(Data items)
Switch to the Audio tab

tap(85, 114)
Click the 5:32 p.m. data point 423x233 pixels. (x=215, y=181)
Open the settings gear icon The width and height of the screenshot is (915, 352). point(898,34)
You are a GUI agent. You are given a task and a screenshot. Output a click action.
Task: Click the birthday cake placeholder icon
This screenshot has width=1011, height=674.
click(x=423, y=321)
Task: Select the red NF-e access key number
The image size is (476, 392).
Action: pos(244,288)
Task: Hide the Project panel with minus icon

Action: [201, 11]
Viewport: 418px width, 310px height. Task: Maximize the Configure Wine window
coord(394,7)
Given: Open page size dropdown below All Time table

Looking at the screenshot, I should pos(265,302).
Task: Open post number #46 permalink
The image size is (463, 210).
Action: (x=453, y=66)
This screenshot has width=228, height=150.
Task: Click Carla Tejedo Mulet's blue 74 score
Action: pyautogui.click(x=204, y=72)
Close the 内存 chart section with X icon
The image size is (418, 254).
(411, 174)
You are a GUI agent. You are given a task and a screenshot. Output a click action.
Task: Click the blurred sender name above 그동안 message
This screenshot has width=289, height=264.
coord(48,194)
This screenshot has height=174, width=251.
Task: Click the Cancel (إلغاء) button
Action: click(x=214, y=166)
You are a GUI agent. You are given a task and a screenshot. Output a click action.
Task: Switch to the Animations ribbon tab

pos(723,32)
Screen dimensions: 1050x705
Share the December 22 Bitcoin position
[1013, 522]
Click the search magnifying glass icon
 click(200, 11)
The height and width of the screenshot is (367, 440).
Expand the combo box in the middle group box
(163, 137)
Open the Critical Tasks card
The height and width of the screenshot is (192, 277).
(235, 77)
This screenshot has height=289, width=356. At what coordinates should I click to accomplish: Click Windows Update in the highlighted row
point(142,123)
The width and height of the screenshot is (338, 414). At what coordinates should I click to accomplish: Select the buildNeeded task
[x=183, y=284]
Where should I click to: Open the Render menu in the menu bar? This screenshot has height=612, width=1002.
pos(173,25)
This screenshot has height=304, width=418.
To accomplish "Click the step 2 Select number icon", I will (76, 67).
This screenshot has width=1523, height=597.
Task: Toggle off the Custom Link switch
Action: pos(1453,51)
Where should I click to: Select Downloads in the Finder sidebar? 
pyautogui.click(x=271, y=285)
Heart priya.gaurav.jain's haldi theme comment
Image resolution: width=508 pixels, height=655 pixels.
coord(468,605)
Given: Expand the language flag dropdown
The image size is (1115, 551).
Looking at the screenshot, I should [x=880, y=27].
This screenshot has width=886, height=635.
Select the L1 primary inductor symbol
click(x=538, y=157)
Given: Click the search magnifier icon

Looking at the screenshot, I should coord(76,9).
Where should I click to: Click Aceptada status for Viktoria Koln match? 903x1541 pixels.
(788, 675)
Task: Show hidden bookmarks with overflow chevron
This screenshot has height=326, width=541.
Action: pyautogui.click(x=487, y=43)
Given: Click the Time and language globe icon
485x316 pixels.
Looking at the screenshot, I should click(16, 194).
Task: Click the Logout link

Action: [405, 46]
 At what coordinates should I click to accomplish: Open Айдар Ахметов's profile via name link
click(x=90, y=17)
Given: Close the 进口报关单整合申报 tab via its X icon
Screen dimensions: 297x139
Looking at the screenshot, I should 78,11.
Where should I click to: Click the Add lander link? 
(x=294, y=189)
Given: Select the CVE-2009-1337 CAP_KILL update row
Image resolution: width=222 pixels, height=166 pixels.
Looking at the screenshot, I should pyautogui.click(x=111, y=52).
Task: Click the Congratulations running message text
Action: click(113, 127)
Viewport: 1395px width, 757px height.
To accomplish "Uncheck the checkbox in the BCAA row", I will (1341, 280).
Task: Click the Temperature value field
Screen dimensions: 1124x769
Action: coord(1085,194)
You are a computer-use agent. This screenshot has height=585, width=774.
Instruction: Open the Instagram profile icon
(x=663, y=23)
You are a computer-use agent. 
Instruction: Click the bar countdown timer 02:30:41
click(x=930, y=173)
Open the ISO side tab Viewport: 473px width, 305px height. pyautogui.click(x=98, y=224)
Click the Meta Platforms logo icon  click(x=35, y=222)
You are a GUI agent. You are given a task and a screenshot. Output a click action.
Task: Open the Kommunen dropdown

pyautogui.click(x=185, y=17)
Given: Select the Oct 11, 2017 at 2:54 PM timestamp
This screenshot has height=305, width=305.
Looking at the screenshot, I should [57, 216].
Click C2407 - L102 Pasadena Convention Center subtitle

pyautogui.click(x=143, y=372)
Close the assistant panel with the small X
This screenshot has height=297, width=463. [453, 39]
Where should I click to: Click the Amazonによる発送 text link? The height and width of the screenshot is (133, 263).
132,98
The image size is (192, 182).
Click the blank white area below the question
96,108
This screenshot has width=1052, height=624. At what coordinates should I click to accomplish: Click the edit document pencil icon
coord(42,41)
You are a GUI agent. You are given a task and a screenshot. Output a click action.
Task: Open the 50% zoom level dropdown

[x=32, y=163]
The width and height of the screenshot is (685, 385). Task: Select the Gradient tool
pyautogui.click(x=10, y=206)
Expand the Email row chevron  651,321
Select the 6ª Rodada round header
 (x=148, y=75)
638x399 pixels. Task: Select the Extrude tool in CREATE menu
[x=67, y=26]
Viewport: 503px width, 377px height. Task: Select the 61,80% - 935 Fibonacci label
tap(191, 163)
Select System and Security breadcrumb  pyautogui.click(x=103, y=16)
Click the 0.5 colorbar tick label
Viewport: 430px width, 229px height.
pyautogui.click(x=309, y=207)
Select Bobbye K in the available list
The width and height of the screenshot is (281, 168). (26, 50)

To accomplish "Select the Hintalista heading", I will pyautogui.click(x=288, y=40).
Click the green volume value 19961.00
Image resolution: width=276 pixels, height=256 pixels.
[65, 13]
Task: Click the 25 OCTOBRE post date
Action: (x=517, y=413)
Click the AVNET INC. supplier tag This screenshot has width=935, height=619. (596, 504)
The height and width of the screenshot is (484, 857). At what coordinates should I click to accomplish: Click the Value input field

TASK ITEM
Could you copy out every record above exactly as it appears?

EXERCISE OUTPUT
Switch to the Audio tab

tap(85, 114)
Click the 5:32 p.m. data point 423x233 pixels. (x=215, y=181)
Open the settings gear icon The width and height of the screenshot is (915, 352). point(898,34)
You are a GUI agent. You are given a task and a screenshot. Output a click action.
Task: Click the birthday cake placeholder icon
This screenshot has width=1011, height=674.
click(x=423, y=321)
Task: Select the red NF-e access key number
The image size is (476, 392).
Action: pos(244,288)
Task: Hide the Project panel with minus icon

Action: [201, 11]
Viewport: 418px width, 310px height. Task: Maximize the Configure Wine window
coord(394,7)
Given: Open page size dropdown below All Time table

Looking at the screenshot, I should pos(265,302).
Task: Open post number #46 permalink
The image size is (463, 210).
Action: (x=453, y=66)
This screenshot has width=228, height=150.
Task: Click Carla Tejedo Mulet's blue 74 score
Action: pyautogui.click(x=204, y=72)
Close the 内存 chart section with X icon
The image size is (418, 254).
(411, 174)
You are a GUI agent. You are given a task and a screenshot. Output a click action.
Task: Click the blurred sender name above 그동안 message
This screenshot has width=289, height=264.
coord(48,194)
This screenshot has height=174, width=251.
Task: Click the Cancel (إلغاء) button
Action: click(x=214, y=166)
You are a GUI agent. You are given a task and a screenshot. Output a click action.
Task: Switch to the Animations ribbon tab

pos(723,32)
Screen dimensions: 1050x705
Share the December 22 Bitcoin position
[1013, 522]
Click the search magnifying glass icon
 click(200, 11)
The height and width of the screenshot is (367, 440).
Expand the combo box in the middle group box
(163, 137)
Open the Critical Tasks card
The height and width of the screenshot is (192, 277).
(235, 77)
This screenshot has height=289, width=356. At what coordinates should I click to accomplish: Click Windows Update in the highlighted row
point(142,123)
The width and height of the screenshot is (338, 414). At what coordinates should I click to accomplish: Select the buildNeeded task
[x=183, y=284]
Where should I click to: Open the Render menu in the menu bar? This screenshot has height=612, width=1002.
pos(173,25)
This screenshot has height=304, width=418.
To accomplish "Click the step 2 Select number icon", I will (76, 67).
This screenshot has width=1523, height=597.
Task: Toggle off the Custom Link switch
Action: pos(1453,51)
Where should I click to: Select Downloads in the Finder sidebar? 
pyautogui.click(x=271, y=285)
Heart priya.gaurav.jain's haldi theme comment
Image resolution: width=508 pixels, height=655 pixels.
coord(468,605)
Given: Expand the language flag dropdown
The image size is (1115, 551).
Looking at the screenshot, I should [x=880, y=27].
This screenshot has width=886, height=635.
Select the L1 primary inductor symbol
click(x=538, y=157)
Given: Click the search magnifier icon

Looking at the screenshot, I should coord(76,9).
Where should I click to: Click Aceptada status for Viktoria Koln match? 903x1541 pixels.
(788, 675)
Task: Show hidden bookmarks with overflow chevron
This screenshot has height=326, width=541.
Action: pyautogui.click(x=487, y=43)
Given: Click the Time and language globe icon
485x316 pixels.
Looking at the screenshot, I should click(16, 194).
Task: Click the Logout link

Action: [405, 46]
 At what coordinates should I click to accomplish: Open Айдар Ахметов's profile via name link
click(x=90, y=17)
Given: Close the 进口报关单整合申报 tab via its X icon
Screen dimensions: 297x139
Looking at the screenshot, I should 78,11.
Where should I click to: Click the Add lander link? 
(x=294, y=189)
Given: Select the CVE-2009-1337 CAP_KILL update row
Image resolution: width=222 pixels, height=166 pixels.
Looking at the screenshot, I should pyautogui.click(x=111, y=52).
Task: Click the Congratulations running message text
Action: click(113, 127)
Viewport: 1395px width, 757px height.
To accomplish "Uncheck the checkbox in the BCAA row", I will (1341, 280).
Task: Click the Temperature value field
Screen dimensions: 1124x769
Action: coord(1085,194)
You are a computer-use agent. This screenshot has height=585, width=774.
Instruction: Open the Instagram profile icon
(x=663, y=23)
You are a computer-use agent. 
Instruction: Click the bar countdown timer 02:30:41
click(x=930, y=173)
Open the ISO side tab Viewport: 473px width, 305px height. pyautogui.click(x=98, y=224)
Click the Meta Platforms logo icon  click(x=35, y=222)
You are a GUI agent. You are given a task and a screenshot. Output a click action.
Task: Open the Kommunen dropdown

pyautogui.click(x=185, y=17)
Given: Select the Oct 11, 2017 at 2:54 PM timestamp
This screenshot has height=305, width=305.
Looking at the screenshot, I should [57, 216].
Click C2407 - L102 Pasadena Convention Center subtitle

pyautogui.click(x=143, y=372)
Close the assistant panel with the small X
This screenshot has height=297, width=463. [453, 39]
Where should I click to: Click the Amazonによる発送 text link? The height and width of the screenshot is (133, 263).
132,98
The image size is (192, 182).
Click the blank white area below the question
96,108
This screenshot has width=1052, height=624. At what coordinates should I click to accomplish: Click the edit document pencil icon
coord(42,41)
You are a GUI agent. You are given a task and a screenshot. Output a click action.
Task: Open the 50% zoom level dropdown

[x=32, y=163]
The width and height of the screenshot is (685, 385). Task: Select the Gradient tool
pyautogui.click(x=10, y=206)
Expand the Email row chevron  651,321
Select the 6ª Rodada round header
 (x=148, y=75)
638x399 pixels. Task: Select the Extrude tool in CREATE menu
[x=67, y=26]
Viewport: 503px width, 377px height. Task: Select the 61,80% - 935 Fibonacci label
tap(191, 163)
Select System and Security breadcrumb  pyautogui.click(x=103, y=16)
Click the 0.5 colorbar tick label
Viewport: 430px width, 229px height.
pyautogui.click(x=309, y=207)
Select Bobbye K in the available list
The width and height of the screenshot is (281, 168). (26, 50)

To accomplish "Select the Hintalista heading", I will pyautogui.click(x=288, y=40).
Click the green volume value 19961.00
Image resolution: width=276 pixels, height=256 pixels.
[65, 13]
Task: Click the 25 OCTOBRE post date
Action: (x=517, y=413)
Click the AVNET INC. supplier tag This screenshot has width=935, height=619. (596, 504)
The height and width of the screenshot is (484, 857). At what coordinates should I click to accomplish: Click the Value input field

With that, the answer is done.